13 Years Living Off the Land – Man Shares REAL Homestead Experience

Peter from TreeEater Farm & Nursery ( in BC shares the challenges and lessons learned from his experience earning a living off the land for 13 years with his partner Magdalene.

Peter moved to a piece of land in British Columbia’s Gulf Islands as an idealistic 22-year old who wanted to save the world and reduce his environmental footprint by growing his own food, building his own shelter, and producing his own fibres for clothes. Magdalene joined him a few years later.

To make this homesteading project financially viable, the couple has had to experiment with different revenue streams, including community supported agriculture (CSA) vegetable box programs, hand forged tools, meat animals, dairy cows, and selling fruit and nut trees, as well as plenty of off-farm work as well.

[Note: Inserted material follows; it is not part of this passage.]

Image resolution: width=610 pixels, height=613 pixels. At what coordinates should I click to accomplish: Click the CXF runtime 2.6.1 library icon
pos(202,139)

After a steep and labour-intensive learning curve, Peter has realized that living off the land can be very expensive, that it can be difficult to earn an income from agricultural products — especially if your land isn’t situated in an area with a market for your product nearby, and that living off the land requires a lot of infrastructure & maintenance — all of which costs time and money. And they aren’t even trying to be off grid.

It was refreshing to get such an honest look behind the scenes of what appears to be a utopian lifestyle: living in a hand built timber frame home with a cozy wood stove, and eating fruit and nuts from your own island orchard’s trees, and to know there’s quite a big financial and physical struggle to make it all happen.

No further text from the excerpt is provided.